Третью неделю не вижу, не знаю, не хочу знать, что делается в народе, как и куда что идет, сегодня наконец душа моя смутно, как солнце через окошко, из закрытого неба заглянула к подземному миру, смотрю — какая нелепица: в усадьбе на дворе скирды стоят, будто нарочно поставлены, чтобы спалить все, и мужики с бабами молотят. Настоящее гумно помещичье за прудом пустое стоит, подъехать нельзя к нему: тут огород, а где огород был, там теперь овес. Посмотрел, как молотят: где у нас человек был один, теперь три, и мы по двугривенному платили, а тут по шесть рублей в день. Солому тут же из-под молотилки увозят кто куда, и зерно выходит сырое, зеленое. Покачал я, как старый хозяин, головой, улыбнулся, смотрю, все смеются вокруг меня.

— На какого хозяина, — спрашиваю, — вы так работаете?

— На Ивана Ветрова, — отвечают, — у нас один теперь хозяин: Иван Ветров.

С серебрящимися на висках волосами встретились мы в нашем краю и вдруг поняли, что напрасно ездили по чужим краям, напрасно искали на стороне друзей: чудесный край был возле нас, и мы рождены были друг для друга.

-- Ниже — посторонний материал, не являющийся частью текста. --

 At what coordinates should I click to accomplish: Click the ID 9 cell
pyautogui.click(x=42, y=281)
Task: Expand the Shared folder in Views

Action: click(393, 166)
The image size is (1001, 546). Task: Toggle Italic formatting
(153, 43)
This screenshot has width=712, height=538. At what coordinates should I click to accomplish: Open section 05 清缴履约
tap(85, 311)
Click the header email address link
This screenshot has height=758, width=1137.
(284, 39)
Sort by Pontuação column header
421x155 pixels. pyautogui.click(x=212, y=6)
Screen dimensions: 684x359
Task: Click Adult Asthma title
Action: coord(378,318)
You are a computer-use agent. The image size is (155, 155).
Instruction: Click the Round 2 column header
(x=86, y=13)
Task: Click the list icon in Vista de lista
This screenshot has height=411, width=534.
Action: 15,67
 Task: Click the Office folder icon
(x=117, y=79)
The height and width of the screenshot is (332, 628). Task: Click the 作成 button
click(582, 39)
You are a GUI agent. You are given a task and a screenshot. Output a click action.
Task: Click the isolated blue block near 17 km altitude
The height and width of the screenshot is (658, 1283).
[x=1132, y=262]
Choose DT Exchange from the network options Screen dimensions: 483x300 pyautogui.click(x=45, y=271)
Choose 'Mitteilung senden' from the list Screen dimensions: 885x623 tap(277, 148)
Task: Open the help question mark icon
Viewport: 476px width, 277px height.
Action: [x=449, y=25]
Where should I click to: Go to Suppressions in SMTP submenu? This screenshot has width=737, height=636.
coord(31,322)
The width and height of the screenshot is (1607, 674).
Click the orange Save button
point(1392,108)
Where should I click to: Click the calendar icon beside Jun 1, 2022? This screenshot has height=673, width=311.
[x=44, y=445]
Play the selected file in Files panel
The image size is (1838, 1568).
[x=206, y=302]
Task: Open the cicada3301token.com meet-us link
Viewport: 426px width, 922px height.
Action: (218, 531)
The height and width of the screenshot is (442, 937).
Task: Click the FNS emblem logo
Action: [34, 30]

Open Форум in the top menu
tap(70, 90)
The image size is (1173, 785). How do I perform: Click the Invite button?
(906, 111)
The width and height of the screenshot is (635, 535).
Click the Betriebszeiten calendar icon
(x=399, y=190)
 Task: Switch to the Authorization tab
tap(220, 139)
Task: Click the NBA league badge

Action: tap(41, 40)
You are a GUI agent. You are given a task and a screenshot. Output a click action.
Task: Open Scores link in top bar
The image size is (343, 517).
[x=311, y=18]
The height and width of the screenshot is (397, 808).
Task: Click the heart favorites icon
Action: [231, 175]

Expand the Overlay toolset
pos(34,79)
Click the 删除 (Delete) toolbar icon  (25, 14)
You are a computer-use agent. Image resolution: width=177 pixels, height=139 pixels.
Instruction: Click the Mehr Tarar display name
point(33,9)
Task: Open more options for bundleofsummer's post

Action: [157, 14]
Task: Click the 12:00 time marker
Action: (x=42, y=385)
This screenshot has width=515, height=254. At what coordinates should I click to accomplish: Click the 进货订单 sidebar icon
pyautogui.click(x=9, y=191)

И я понял тогда, почему тянуло меня из родного прекрасного

-212-

края на сторонку чужую: далекое казалось ближе к далекой, недостижимой. А когда она явилась в мой край, понял бедный человек, что нет лучше на свете места, где я родился.

Прекрасный человек Александр Михайлович и мечтатель, каких я люблю, но есть в его мечтательности что-то меня раздражающее, я думаю так: изживая мечту, он не успевает заглянуть в темный провал жизни (как я заглядываю), как уже загорается новой мечтой, и она, новая мечта, переносит благополучно его через провал. Сказать, что он жизни не знает, нельзя: он рабочий человек и знает все тяжелое, трудное больше меня. Но, подогретый, он приспособляется к жизни и остается идеалистом там, где нельзя оставаться, — это меня и раздражает и создает из него двойственное существо: как будто он, с одной стороны, чересчур даже приспособлен к жизни и как нужно хитер, затаен и т. д., а с другой, непобедимый мечтатель-идеалист. В конце концов получается, что нельзя его ни бить, ни любить. Отсюда, вероятно, выходит и трагедия жены его, прекрасной, цельной женщины: отдаваясь ему, она не может отдаться вполне затаенному, неискреннему человеку, а полюбив другого, она не может разорвать с ним, потому что любит его по-настоящему, и ей нельзя то, его настоящее, не любить. Чтобы разорвать с ним, ей нужно себя разорвать физически, просто разрубить себя топором надвое. Но так как это невозможно, она с ним двойная, тройная, припрятывая в свое глубокое сердце все, к чему рвется душа, и для своего утешения рассказывая ему («подготовляя») по возможности все, что можно...

Не тужи, не горюй, не смущайся, моя дорогая, нашими грехами с «осадками», в конце концов, грехи эти — узлы, которыми нас с тобой кто-то хочет связать.

Рябина стояла под ясенем, в Апреле она стала одеваться сложными листьями-пальчиками. Ясень стоял над нею высокий, неодетый. Последним одевается ясень. Будто глядя сверху, любуясь рябиною, оделся он в Мае такими

-213-

же, как она, большими, сложными, сквозными листьями. Рябина цвела в то время скромно белыми цветочками. В конце Сентября ударил первый зазимок, и сразу большие, как руки, опали с ясеня все его листья и засыпали рябину, только ярко-красные и обильные из-под убитой зелени виднелись плоды дерева рябины.

Обратный роман. Она — жена моего друга, я ничего не чувствую к ней как мужчина, я не допускаю себе мысли о ней как о женщине, она мне как родня — жена моего друга, мать двух детей, заключенная в счастливой семейности. Встречается мне на улице по приезде из Петербурга, я ей рассказываю про мужа ее, как он там голодает и как я там голодал.

— Приходите, — говорит, — ко мне сегодня обедать, я вас хорошо угощу.

Друг мой отбил у меня невесту, но Бог с ним: едва слезы мог я удержать, когда стоял в церкви во время их венчанья, но через год сказал: «Бог с ними!», через два — благодарил Господа, что сотворил меня холостым. Через пять лет приехал к другу гостить. Его не было дома, с женой его мы погрузились в воспоминания (солома). Честь друга моего была спасена, я не обманул его доверия, как пять лет тому назад он обманул мое.